Nice work overall — the wave-based pipelining design is clean and the code reads well. A few concerns before merging:

1. chunk_put_to_close_group now has zero fault tolerance (chunk.rs:73-74)

This is the main concern. Previously, the function sent PUTs to all peers (typically CLOSE_GROUP_SIZE = 5) and returned success as soon as CLOSE_GROUP_MAJORITY (3) responded. This gave tolerance for up to 2 peer failures.

The PR truncates the target list to exactly CLOSE_GROUP_MAJORITY peers:

let target_peers = &peers[..peers.len().min(CLOSE_GROUP_MAJORITY)];

Now if any single peer is slow or unavailable, the entire chunk store fails with InsufficientPeers. On a small testnet or under network churn, this could make uploads significantly more fragile.

This also affects the existing chunk_put code path (not just the new batch path), since chunk_put_to_close_group is shared.

Suggestion: Keep sending to all peers but return early once CLOSE_GROUP_MAJORITY confirm — i.e., revert this change. The network cost of 2 extra concurrent PUTs is marginal compared to the resilience gain.

2. Duplicate chunks are assumed stored without verification (batch.rs:222-226)

In batch_upload_chunks, when a content-address collision is found locally:

if seen_addresses.insert(address) {
    unique_chunks.push(chunk);
} else {
    debug!("Skipping duplicate chunk {}", hex::encode(address));
    all_addresses.push(address);
}

The duplicate's address is added to the result immediately, but the first copy of that chunk hasn't been uploaded yet — it might fail later. The address gets returned regardless. This is probably fine in practice since the caller just counts addresses.len(), but it could be misleading if the return value is ever used to verify what was actually stored.

3. Wave error semantics: one chunk failure aborts the whole upload

If any single chunk in a wave fails during store_paid_chunks, the ? in the collect propagates the error and discards all successfully stored chunks from that wave. The previous per-chunk buffer_unordered approach had the same fail-fast behavior, so this isn't a regression, but worth noting — partial progress from the current wave is lost.

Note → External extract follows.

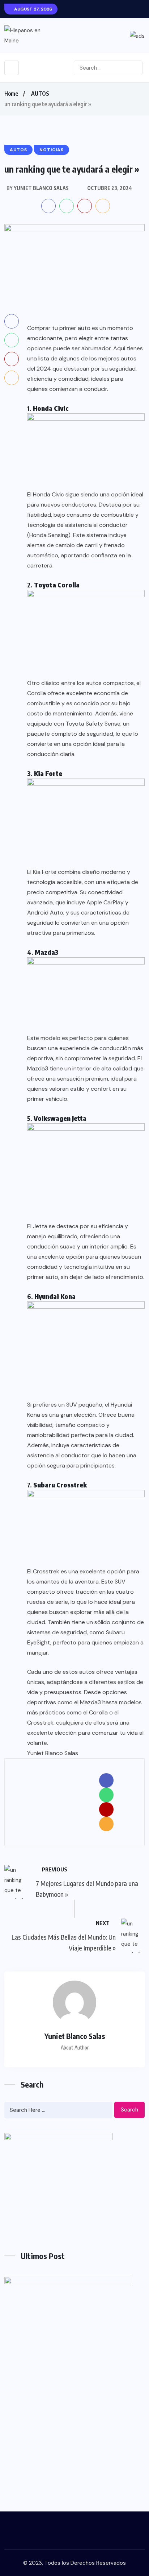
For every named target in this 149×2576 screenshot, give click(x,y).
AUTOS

For a future iteration, it might be worth returning a partial result (stored addresses + errors) so callers can retry only failed chunks.

4. Minor: payment_mode_used is always PaymentMode::Single for batch path

The batch path reports PaymentMode::Single even though it's doing batched EVM transactions. This is technically accurate (not using merkle proofs) but could be confusing when debugging. Consider a PaymentMode::Batch variant, or at least a comment explaining the naming.

5. Minor: doc comment on chunk_put_to_close_group is now stale

The existing doc comment (line 55-58 on main) says "Sends the PUT concurrently to all peers". The PR updates it to say "first CLOSE_GROUP_MAJORITY peers", but per point 1 above, if you revert the truncation change, the original doc should be restored.


Summary: The batch upload design and pipelining are solid. The main blocker is point 1 — reducing fault tolerance in chunk_put_to_close_group affects all upload paths and could cause reliability issues. I'd suggest reverting that change and keeping the rest.